Before r346397 (and its predecessor r345814) it got optimized to:

# %bb.71:                               # %do.body.preheader
                                        #   in Loop: Header=BB53_45 Depth=3
        #DEBUG_VALUE: parse_pre:flat <- [DW_OP_constu 10400, DW_OP_minus] [$rbp+0]
        #DEBUG_VALUE: parse_pre:lineptr <- $rdi
        #DEBUG_VALUE: parse_pre:dataptr <- $rbx
        #DEBUG_VALUE: parse_pre:col <- $r15d
        #DEBUG_VALUE: parse_pre:start <- $r13
        #DEBUG_VALUE: parse_pre:t <- [DW_OP_constu 10360, DW_OP_minus] [$rbp+0]
        #DEBUG_VALUE: parse_pre:left <- [DW_OP_constu 10344, DW_OP_minus] [$rbp+0]
        #DEBUG_VALUE: parse_pre:right <- [DW_OP_constu 10348, DW_OP_minus] [$rbp+0]
        #DEBUG_VALUE: parse_pre:bottom <- [DW_OP_constu 10352, DW_OP_minus] [$rbp+0]
        #DEBUG_VALUE: parse_pre:top <- [DW_OP_constu 10340, DW_OP_minus] [$rbp+0]
        #DEBUG_VALUE: parse_pre:page <- [DW_OP_constu 10296, DW_OP_minus] [$rbp+0]
        .loc    2 5493 27               # ps-pdf.cxx:5493:27
        movl    %r15d, %eax
        xorb    $7, %al
        movzbl  %al, %r12d
        movl    %r12d, %edx
        andl    $7, %edx
        leaq    (%rdi,%rdx), %r14
        addq    $1, %r14
        andl    $7, %r12d
        incq    %rdx
        .loc    2 5493 30 is_stmt 0     # ps-pdf.cxx:5493:30
        movl    $32, %esi
        callq   memset
.Ltmp7053:
        .loc    2 5493 27               # ps-pdf.cxx:5493:27
        leal    (%r15,%r12), %r15d
.Ltmp7054:
        addl    $1, %r15d
Comment 5 Eli Friedman 2019-04-29 16:26:51 PDT
(In reply to Dimitry Andric from comment #4)
> I think this may be the same issue we're seeing in
> <https://bugs.freebsd.org/237515> ("textproc/htmldoc hangs at runtime when
> compiled with clang 8"), and which is also reported at
> <https://github.com/michaelrsweet/htmldoc/issues/349>.

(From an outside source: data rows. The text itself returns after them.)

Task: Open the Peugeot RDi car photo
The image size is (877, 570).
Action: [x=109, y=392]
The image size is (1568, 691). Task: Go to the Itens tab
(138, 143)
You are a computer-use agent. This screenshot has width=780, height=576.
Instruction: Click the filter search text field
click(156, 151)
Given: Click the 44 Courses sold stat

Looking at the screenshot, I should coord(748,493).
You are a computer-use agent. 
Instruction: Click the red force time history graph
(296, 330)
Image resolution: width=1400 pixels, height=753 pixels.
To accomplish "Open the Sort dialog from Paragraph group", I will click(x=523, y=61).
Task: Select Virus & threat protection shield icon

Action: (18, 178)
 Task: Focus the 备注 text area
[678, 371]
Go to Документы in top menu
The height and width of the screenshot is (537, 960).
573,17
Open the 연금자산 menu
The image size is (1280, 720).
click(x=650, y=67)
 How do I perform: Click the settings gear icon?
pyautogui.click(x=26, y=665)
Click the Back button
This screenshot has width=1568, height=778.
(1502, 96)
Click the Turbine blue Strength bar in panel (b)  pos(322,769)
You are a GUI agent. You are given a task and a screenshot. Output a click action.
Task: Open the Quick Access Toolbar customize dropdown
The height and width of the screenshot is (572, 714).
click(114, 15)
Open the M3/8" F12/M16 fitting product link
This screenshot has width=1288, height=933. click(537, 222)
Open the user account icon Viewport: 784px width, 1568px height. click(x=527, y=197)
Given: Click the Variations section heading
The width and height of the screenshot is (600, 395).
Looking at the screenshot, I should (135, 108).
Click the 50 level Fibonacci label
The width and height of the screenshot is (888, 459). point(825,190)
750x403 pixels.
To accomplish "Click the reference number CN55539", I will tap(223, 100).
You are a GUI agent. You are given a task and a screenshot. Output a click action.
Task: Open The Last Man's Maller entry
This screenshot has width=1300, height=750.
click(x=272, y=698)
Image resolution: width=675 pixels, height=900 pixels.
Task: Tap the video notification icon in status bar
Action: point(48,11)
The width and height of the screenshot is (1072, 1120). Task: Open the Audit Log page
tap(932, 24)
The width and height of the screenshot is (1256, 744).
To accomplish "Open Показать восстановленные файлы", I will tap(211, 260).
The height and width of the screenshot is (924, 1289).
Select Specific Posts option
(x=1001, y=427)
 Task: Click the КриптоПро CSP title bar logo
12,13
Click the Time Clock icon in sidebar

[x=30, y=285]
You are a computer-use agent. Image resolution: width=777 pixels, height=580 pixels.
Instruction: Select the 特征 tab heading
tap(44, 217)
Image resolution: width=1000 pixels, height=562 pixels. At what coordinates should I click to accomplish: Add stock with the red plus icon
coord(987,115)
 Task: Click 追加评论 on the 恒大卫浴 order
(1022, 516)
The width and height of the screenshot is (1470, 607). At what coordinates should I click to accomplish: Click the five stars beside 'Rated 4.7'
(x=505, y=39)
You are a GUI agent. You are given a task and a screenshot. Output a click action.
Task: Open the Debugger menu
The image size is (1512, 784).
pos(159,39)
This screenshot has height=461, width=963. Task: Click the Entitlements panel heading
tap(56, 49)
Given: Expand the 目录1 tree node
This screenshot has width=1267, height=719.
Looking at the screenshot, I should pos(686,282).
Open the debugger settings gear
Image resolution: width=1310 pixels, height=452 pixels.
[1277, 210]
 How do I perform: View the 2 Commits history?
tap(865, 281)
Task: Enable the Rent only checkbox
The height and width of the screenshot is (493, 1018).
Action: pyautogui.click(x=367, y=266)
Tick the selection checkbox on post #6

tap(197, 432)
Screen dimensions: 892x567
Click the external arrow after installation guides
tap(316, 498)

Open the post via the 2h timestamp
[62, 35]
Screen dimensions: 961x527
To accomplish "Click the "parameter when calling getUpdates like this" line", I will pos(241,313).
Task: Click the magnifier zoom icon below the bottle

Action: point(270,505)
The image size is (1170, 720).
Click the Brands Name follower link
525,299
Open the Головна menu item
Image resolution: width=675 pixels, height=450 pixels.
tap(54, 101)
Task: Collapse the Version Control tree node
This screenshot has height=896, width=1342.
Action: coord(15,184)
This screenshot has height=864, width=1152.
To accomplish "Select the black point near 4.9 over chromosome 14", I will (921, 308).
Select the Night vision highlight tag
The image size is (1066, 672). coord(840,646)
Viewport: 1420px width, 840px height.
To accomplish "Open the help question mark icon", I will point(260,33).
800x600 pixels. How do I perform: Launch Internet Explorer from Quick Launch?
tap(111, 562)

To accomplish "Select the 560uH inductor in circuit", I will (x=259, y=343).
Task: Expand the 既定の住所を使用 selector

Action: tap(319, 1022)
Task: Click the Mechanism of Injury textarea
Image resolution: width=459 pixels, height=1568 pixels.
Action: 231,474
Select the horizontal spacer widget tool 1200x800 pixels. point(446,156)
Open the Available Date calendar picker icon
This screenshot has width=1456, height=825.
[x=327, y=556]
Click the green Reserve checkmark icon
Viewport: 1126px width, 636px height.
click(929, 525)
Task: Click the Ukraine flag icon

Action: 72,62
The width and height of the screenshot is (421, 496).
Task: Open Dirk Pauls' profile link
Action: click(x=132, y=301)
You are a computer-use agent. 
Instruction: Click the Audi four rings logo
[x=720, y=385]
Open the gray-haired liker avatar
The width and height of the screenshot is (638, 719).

This report is about a missed optimization; if you're seeing a crash or hang, please file a separate bug.
Comment 6 Dimitry Andric 2019-05-23 14:35:12 PDT
(In reply to Eli Friedman from comment #5)
> (In reply to Dimitry Andric from comment #4)
> > I think this may be the same issue we're seeing in
> > <https://bugs.freebsd.org/237515> ("textproc/htmldoc hangs at runtime when
> > compiled with clang 8"), and which is also reported at
> > <https://github.com/michaelrsweet/htmldoc/issues/349>.
> 
> This report is about a missed optimization; if you're seeing a crash or
> hang, please file a separate bug.

Right, this is now bug 41998.
Comment 7 listmail 2019-06-12 15:42:49 PDT
(In reply to Max Kazantsev from comment #3)
> Fix on review: https://reviews.llvm.org/D58113
This patch just landed today.  The test case on the bug works, so I'm closing this, but I have no idea if this was reduced from something which might need re-examined.  The fix was rather narrow to the particular test case.
Comment 8 Mikael Holmén 2019-06-12 23:20:53 PDT
(In reply to listmail from comment #7)
> (In reply to Max Kazantsev from comment #3)
> > Fix on review: https://reviews.llvm.org/D58113
> This patch just landed today.  The test case on the bug works, so I'm
> closing this, but I have no idea if this was reduced from something which
> might need re-examined.  The fix was rather narrow to the particular test
> case.

Thanks for pushing the fix. It indeed solves the problem I saw.